Hi does anyone have any advice on if i have a chance of living and working in canada.
I am a fitness pro with alot of fitness qualifications, have over 12 yrs in the industry. I am really looking to move and work in canada or USA. I have been told if i get a visa and secure a job this is a possibility. I have enquired in the USA on this forum and 2 people have said i would not stand a chance basically as there is no visa for my trade and the recession at the moment. This is depressing to know, as people manage to work overseas with not neccessarily degrees, doctors, nurses etc. I have considered working abroad for many years but never thought i could do it, but now after a long holiday going to USA and Canada and meeting people from there, (who have said that i would have a chance of visas and work) this has made my mind up.
I just now need to know the next step from here, who to contact and how to go about this. Or am i wasting my time? Would Canada look at someone like me?
If anyone has any advice this would be appreciated.
Thanks
Clare


----------



## Weebie (Sep 16, 2009)

The people on the American forum are right you need to have money or excel in a serious profession with degrees from seriously good schools to get in America.
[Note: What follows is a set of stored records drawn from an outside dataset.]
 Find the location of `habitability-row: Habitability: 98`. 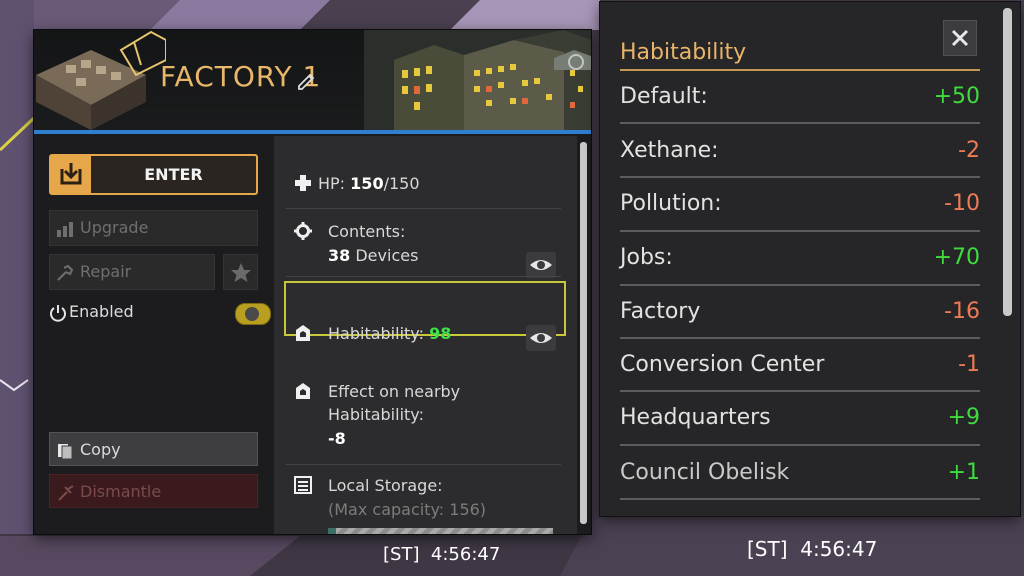

habitability-row: Habitability: 98 is located at coordinates (424, 334).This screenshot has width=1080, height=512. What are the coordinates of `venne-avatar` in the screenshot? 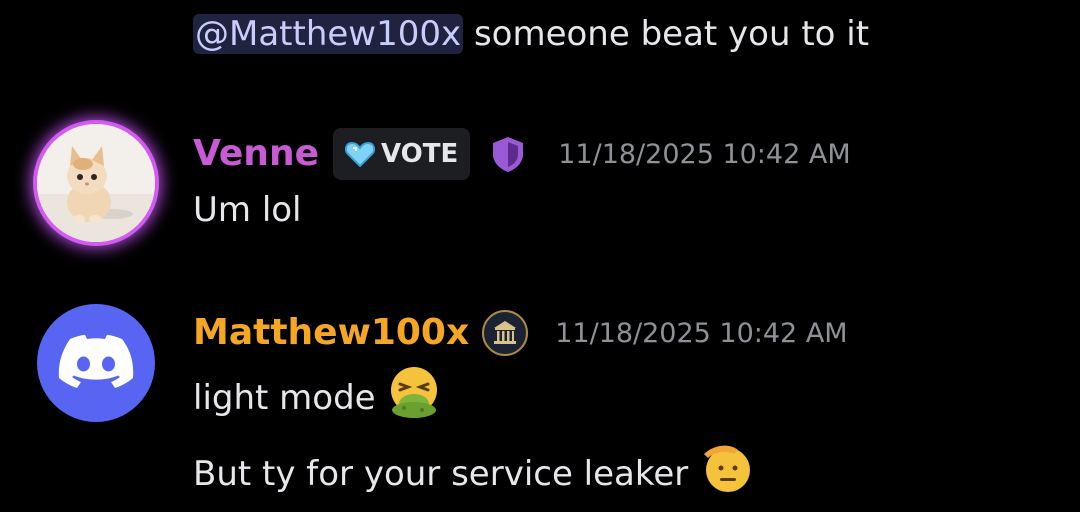 It's located at (96, 183).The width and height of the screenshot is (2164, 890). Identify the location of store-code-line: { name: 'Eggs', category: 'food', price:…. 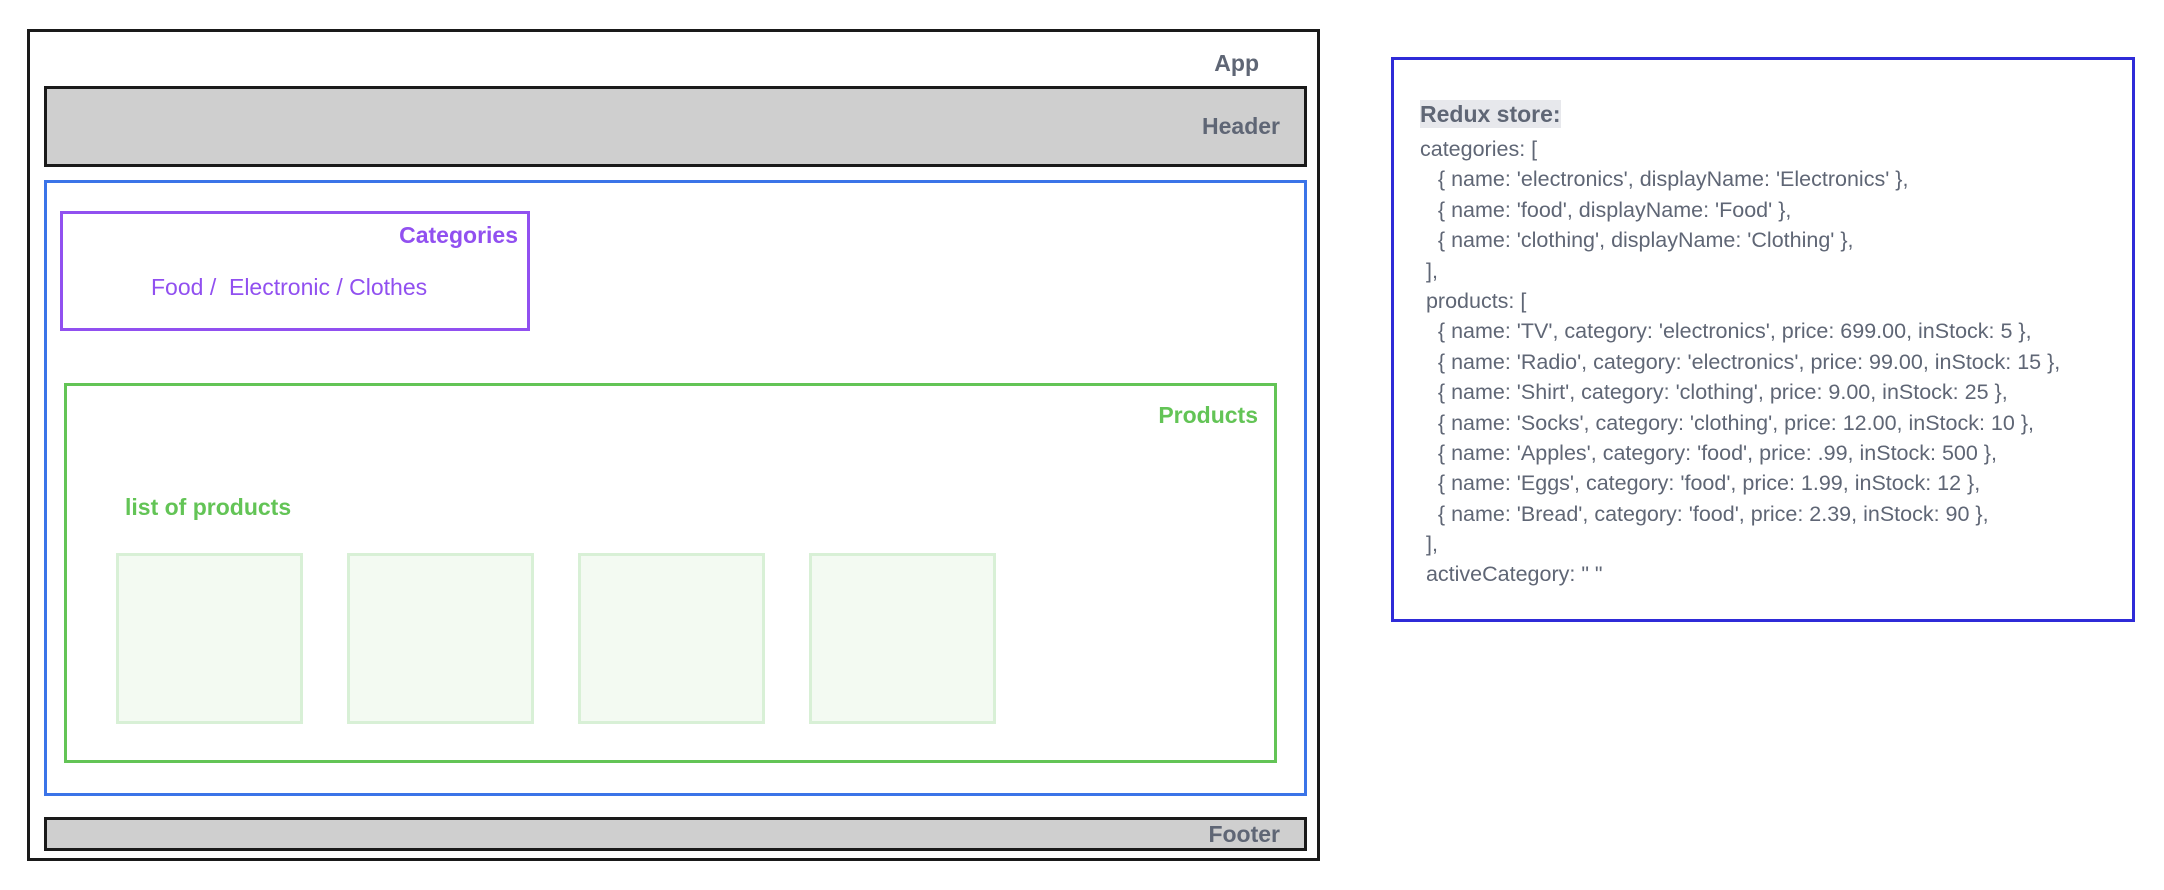
(1700, 484). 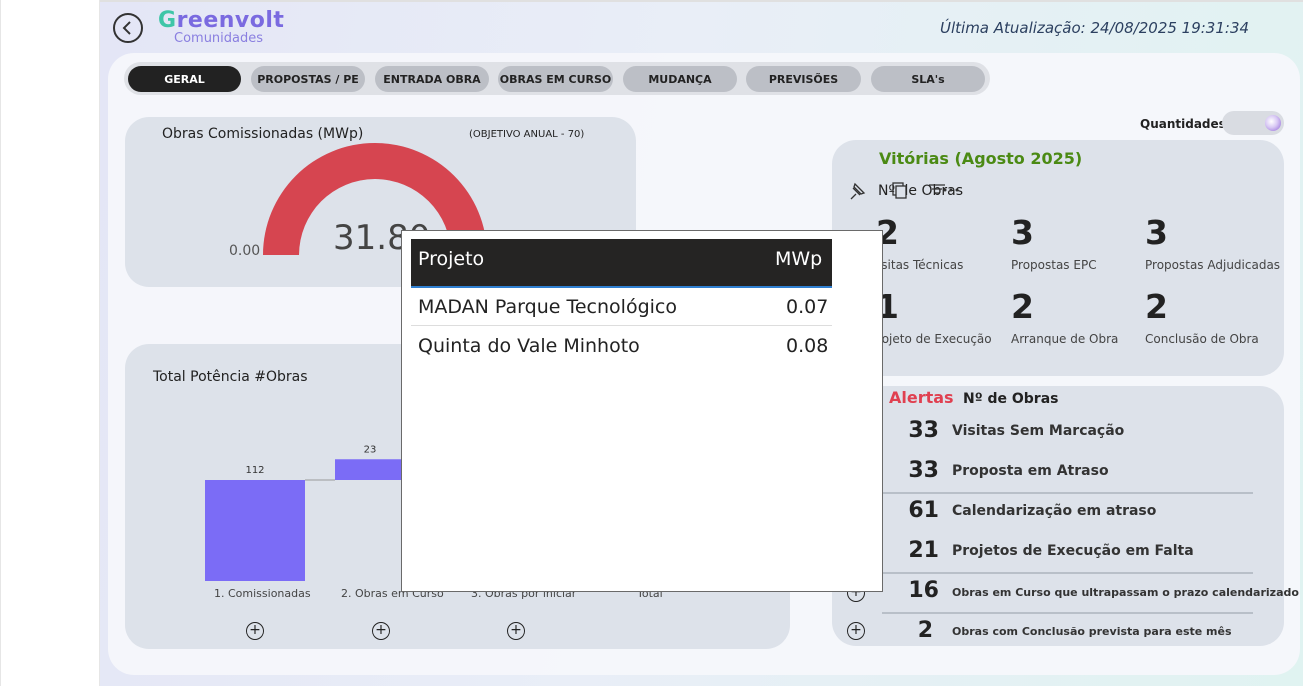 What do you see at coordinates (680, 79) in the screenshot?
I see `tab-mudanca: MUDANÇA` at bounding box center [680, 79].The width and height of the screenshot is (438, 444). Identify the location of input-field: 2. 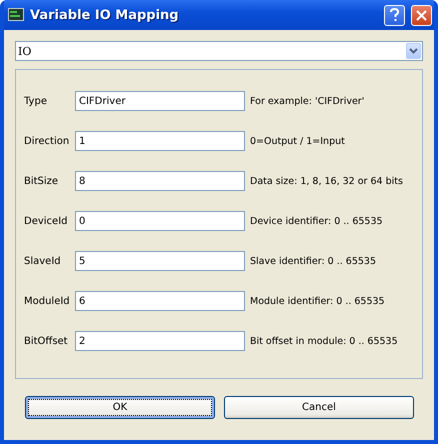
(160, 341).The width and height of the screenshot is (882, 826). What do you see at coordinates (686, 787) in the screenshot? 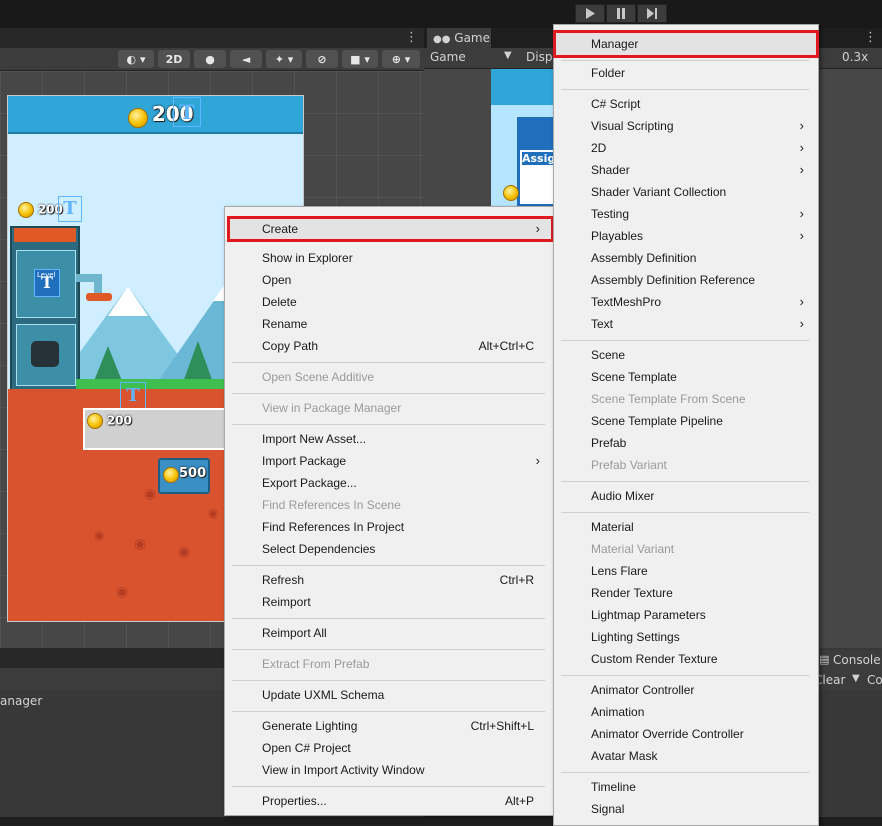
I see `menu-item-timeline: Timeline` at bounding box center [686, 787].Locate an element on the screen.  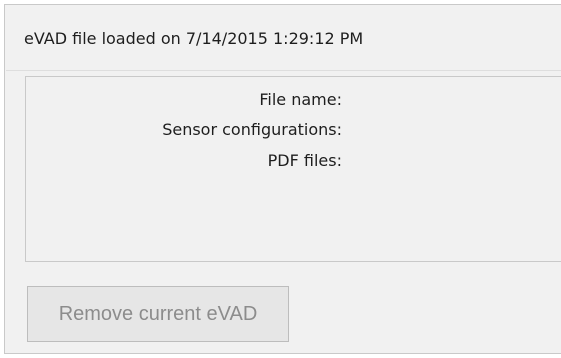
evad-load-status: eVAD file loaded on 7/14/2015 1:29:12 PM is located at coordinates (194, 38).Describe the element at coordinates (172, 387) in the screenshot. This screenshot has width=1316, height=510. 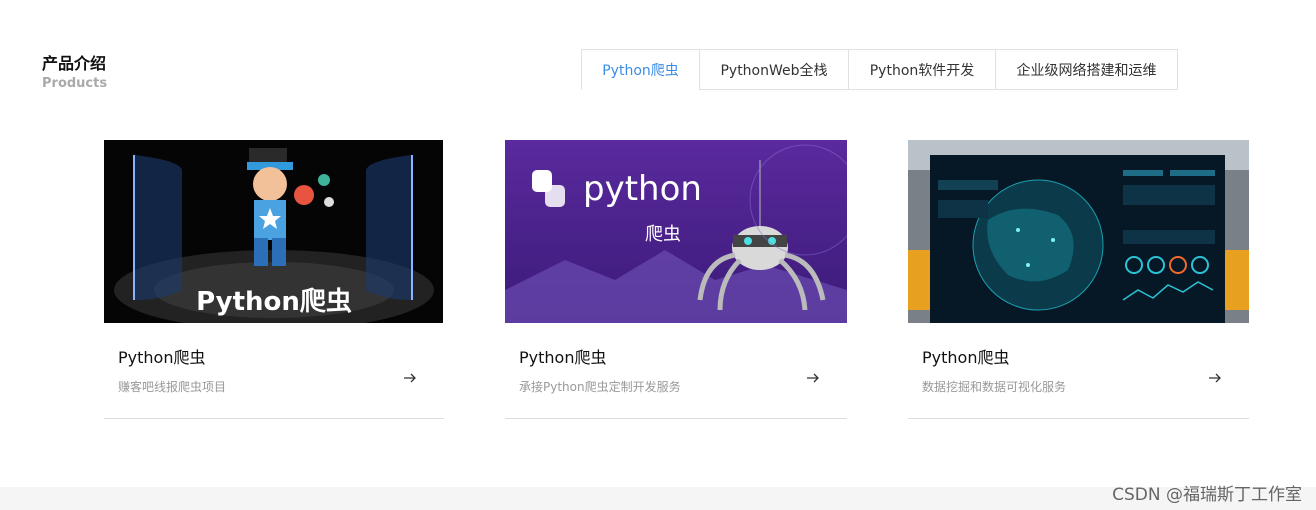
I see `card-description: 赚客吧线报爬虫项目` at that location.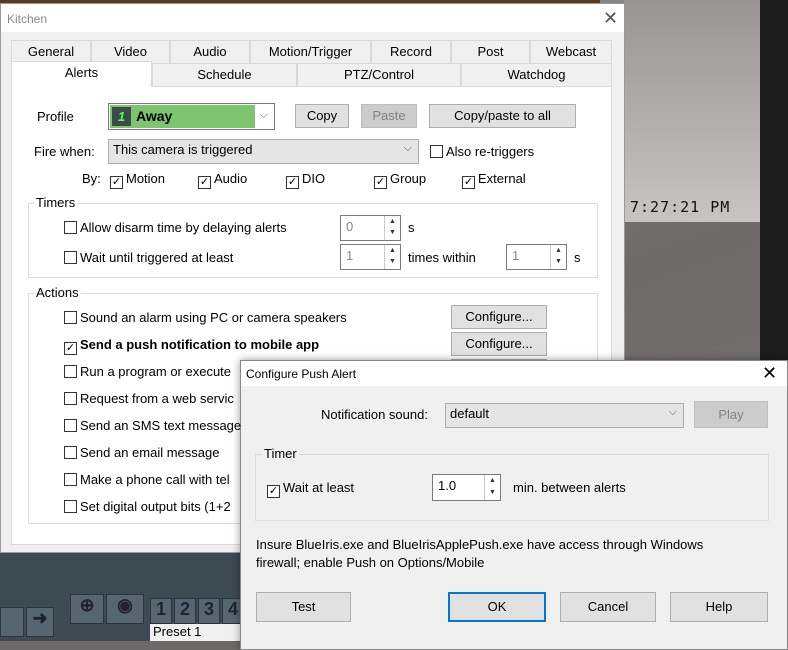 The height and width of the screenshot is (650, 788). I want to click on disarm-spinner: 0 ▲ ▼, so click(370, 228).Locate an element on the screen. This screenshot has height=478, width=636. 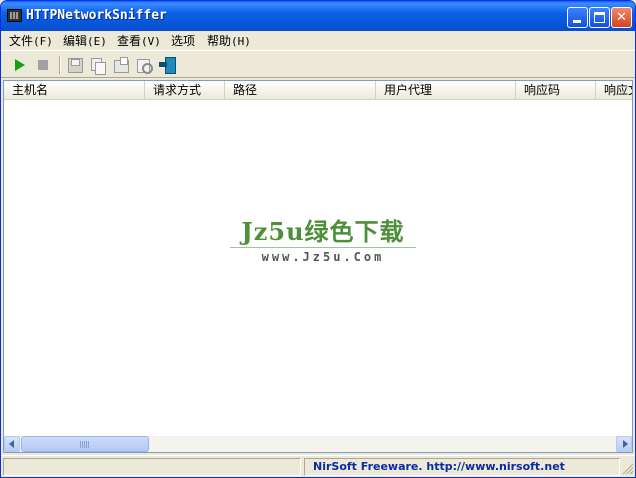
resize-grip-icon is located at coordinates (627, 468).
Do oyu have a degree? If so then you'll be a chance if not you might struggle.

Realisitcally Canada and America have a totally different view on Education than just say Britain, Australia or New Zealand. Canada places little value on short course certificates you really need a degree or have a 4 year apprencieship completed in an In demand degree. Although the chances are improved with Canada I don't see much hope for getting someone to sponsor you without that degree.


----------



## JimJams (Jan 11, 2010)

Hi Clare

How old are you? If you are under 30 then you could get on the Canada Work Holiday/Youth Mobility Programme. Granted it's only a 12 month visa, but maybe you could may be able to persuade an employer to sponsor you after that. Iy will depend on Labour Market Opinion (LMO) for your job and whether it's on the NOC (National Occupation Classification) List i believe.

Try going through their immigration tool and see how many points you get:
Immigrating as a worker: am I eligible?

Youth Mobility Programmes

Good luck and all the best.


----------